What does a typical day look like in your role?
“No two days are the same but it’s about a 50/50 balance between office work and being out with the staff. In the office, I’ll deal with restaurant queries, plan upcoming events, sort out personnel issues. But I try to spend half my time on location because that’s why I joined catering – to make sure everything is perfect and individual to the customer and not just a conveyor belt service. Being visible also means I can resolve issues quickly and support the staff as they need it.”
How did you progress your career?
“Hard work and being open to trying a lot of different experiences – waitering, helping out in the kitchen, everything. Also, once I got to Waddesdon I had a dream of making it to Catering Manager from early on. I tried banqueting for a year and a half but decided weddings weren’t really my cup of tea so I came back to the restaurant. When the manager job became available I worked my socks off to prove I was the right person and I have a little bit of a secret. Every single job I’ve wanted, I try to learn the role before it’s even available to make sure I’m ready when it comes up. That way, I do my best to stay one step ahead.”
What are the biggest challenges in the job?
“Regardless of whether you're in the restaurant or you're in food to go, the challenge is making sure the service level is the same and the same care and attention is put into everything you do. For me, when I eat out, I expect a level of service and a level of politeness, and I think that should be across the board whether it's takeaway or silver service. And that takes a lot of organisation and consistency.”
What skills do you need to be a good catering manager?
“Understanding and empathy are the biggest things. As you climb the ladder it’s easy to get distracted with the title and forget what it’s like to be a member of the Front of House team and the daily challenges they face. So an important part of my job is making sure people feel supported. That goes for the public too. You don't always know what's going on with customers. Just because they're annoyed about a chicken and bacon sandwich doesn't mean they don’t have some other problems they’re facing. It's about how you react to people, how you calm a situation. Having an instinct for people is one of the biggest skills you need.”

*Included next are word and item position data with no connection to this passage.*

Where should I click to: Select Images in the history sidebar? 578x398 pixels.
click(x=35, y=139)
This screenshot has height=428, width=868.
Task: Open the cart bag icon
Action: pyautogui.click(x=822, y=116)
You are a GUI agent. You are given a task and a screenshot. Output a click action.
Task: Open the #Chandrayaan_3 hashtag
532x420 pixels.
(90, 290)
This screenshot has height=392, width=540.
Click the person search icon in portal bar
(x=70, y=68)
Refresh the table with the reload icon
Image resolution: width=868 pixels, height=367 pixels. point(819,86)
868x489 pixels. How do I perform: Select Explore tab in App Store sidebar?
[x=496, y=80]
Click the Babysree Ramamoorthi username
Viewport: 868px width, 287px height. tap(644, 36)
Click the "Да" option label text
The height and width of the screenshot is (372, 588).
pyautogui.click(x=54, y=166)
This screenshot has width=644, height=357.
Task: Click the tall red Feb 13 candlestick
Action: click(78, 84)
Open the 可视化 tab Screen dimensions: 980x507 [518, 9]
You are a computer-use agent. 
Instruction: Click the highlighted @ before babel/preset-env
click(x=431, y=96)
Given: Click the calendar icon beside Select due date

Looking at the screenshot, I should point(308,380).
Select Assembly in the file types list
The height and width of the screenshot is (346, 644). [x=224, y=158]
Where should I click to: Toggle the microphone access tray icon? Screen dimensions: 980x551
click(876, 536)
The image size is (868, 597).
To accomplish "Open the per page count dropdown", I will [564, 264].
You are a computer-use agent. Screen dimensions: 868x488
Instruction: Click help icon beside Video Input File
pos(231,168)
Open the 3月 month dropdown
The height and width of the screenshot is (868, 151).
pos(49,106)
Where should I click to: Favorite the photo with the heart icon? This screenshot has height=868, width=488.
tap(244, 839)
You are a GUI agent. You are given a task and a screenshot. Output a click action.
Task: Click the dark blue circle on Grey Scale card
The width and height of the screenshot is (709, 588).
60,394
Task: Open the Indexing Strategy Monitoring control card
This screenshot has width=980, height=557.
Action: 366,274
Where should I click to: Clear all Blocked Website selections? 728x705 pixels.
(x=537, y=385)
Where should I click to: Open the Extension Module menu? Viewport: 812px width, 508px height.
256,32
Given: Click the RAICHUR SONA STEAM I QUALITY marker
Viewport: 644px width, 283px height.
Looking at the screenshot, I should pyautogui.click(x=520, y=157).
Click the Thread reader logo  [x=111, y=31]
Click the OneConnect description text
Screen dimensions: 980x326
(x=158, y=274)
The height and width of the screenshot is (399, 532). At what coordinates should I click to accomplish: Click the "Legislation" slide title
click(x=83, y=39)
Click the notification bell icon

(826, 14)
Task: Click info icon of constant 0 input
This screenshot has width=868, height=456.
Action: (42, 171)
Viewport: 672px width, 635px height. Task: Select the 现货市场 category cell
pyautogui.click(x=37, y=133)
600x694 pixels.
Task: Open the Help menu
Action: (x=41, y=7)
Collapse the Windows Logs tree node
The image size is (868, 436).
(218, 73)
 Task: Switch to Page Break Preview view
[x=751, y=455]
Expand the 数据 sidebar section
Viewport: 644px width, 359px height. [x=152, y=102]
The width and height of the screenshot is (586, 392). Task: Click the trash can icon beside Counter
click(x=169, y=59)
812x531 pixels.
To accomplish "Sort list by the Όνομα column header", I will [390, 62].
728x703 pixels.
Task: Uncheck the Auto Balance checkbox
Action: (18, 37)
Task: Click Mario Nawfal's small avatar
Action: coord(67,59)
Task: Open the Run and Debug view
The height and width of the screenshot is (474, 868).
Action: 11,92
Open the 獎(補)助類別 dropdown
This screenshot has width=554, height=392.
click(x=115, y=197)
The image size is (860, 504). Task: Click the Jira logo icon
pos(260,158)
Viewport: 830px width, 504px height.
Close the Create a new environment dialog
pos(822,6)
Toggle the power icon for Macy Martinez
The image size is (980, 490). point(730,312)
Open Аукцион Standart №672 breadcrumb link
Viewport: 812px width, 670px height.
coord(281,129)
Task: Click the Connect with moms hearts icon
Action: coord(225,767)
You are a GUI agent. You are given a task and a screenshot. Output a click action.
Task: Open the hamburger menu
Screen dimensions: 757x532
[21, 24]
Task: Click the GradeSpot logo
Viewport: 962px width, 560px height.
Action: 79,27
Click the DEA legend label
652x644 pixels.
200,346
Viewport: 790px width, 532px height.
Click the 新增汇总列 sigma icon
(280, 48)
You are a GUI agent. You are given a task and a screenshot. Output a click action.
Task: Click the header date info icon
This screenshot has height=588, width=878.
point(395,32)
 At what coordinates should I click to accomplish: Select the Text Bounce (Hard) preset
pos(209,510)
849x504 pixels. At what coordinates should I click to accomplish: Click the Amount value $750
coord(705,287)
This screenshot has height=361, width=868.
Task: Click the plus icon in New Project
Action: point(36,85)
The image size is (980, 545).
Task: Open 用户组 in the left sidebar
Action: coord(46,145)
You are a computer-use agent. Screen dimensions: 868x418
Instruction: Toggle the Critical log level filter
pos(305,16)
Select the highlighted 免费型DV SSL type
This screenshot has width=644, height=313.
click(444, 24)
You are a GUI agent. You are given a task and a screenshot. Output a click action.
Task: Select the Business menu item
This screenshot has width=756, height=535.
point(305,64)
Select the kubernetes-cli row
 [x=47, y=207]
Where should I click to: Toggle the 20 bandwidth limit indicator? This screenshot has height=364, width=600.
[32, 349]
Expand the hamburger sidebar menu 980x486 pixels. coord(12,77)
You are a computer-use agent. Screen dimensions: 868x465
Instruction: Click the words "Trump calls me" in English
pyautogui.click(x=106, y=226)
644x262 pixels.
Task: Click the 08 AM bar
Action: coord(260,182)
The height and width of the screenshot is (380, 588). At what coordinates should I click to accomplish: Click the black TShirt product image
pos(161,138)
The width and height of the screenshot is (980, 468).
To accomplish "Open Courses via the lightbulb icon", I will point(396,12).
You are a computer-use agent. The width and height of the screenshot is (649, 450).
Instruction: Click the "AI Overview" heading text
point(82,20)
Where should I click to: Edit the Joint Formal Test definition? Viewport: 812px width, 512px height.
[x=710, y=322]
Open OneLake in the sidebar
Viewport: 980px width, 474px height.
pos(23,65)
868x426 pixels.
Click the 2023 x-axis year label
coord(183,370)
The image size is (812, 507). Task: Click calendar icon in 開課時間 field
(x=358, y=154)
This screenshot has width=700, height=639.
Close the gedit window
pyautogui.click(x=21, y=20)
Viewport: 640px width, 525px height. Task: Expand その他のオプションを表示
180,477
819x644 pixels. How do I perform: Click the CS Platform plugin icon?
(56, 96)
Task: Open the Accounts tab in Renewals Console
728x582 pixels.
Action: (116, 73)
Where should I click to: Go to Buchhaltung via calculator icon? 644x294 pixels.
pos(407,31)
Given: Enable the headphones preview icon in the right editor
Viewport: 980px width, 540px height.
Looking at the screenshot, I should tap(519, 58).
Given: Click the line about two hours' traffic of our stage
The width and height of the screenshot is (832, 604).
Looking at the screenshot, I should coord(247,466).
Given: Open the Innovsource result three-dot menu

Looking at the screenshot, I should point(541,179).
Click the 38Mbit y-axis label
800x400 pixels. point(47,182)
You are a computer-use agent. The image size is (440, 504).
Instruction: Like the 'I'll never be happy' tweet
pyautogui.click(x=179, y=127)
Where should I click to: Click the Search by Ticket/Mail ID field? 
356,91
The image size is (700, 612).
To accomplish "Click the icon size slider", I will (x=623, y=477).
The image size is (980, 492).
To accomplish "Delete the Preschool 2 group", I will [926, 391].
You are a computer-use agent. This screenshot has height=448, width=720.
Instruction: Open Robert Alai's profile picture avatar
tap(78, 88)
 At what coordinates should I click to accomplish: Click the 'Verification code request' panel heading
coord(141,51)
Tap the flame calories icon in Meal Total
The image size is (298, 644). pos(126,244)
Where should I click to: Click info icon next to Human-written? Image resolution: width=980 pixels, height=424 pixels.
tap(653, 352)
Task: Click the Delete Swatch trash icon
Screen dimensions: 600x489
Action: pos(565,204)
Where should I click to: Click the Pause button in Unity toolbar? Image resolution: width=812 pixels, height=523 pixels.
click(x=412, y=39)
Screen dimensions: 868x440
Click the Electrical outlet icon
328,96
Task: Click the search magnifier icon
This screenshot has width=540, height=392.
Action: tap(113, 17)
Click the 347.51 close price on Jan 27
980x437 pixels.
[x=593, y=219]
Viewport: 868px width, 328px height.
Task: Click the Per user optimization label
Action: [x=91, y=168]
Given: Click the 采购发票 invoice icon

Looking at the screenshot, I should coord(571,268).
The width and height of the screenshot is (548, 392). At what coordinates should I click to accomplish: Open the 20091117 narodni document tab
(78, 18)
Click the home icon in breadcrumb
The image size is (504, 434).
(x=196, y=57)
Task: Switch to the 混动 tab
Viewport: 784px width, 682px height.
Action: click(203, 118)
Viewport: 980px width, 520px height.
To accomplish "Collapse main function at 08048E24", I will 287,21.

If you were recruiting your replacement what would you look for in a candidate?
“Me personally, I look for experience. You can go to university, but just because you’ve got a business degree doesn’t mean you understand the process and how it all works. Or have the soft skills to lead a team. Not everyone may share my view, but I think hands-on, frontline experience is such a huge thing so I’d look for that.”
What advice would you give to somebody thinking about working in this sector?
“Try anything once. You may find doing one thing can lead to ten other things. The only reason I got the Assistant Banqueting Manager job at The Dairy was because I started as a barman there for a bit of extra money and they liked me. I also helped out in the restaurant kitchen one Christmas too and it gave me a new respect for the chefs. If you want to succeed you have to keep challenging yourself. Take a few risks.”
What's unique about working at Waddesdon?
“The people here are always willing to adapt and change with the times. Waddesdon is a historic National Trust property and a beautiful place to work but we have to be open to new demographics and new experiences to give people a reason to come back and bring their friends and families. That means improvising what we're offering and the team here are really good at that. It’s like a big family atmosphere. I've been here for nine years and I still genuinely love coming in and seeing the house every single day.”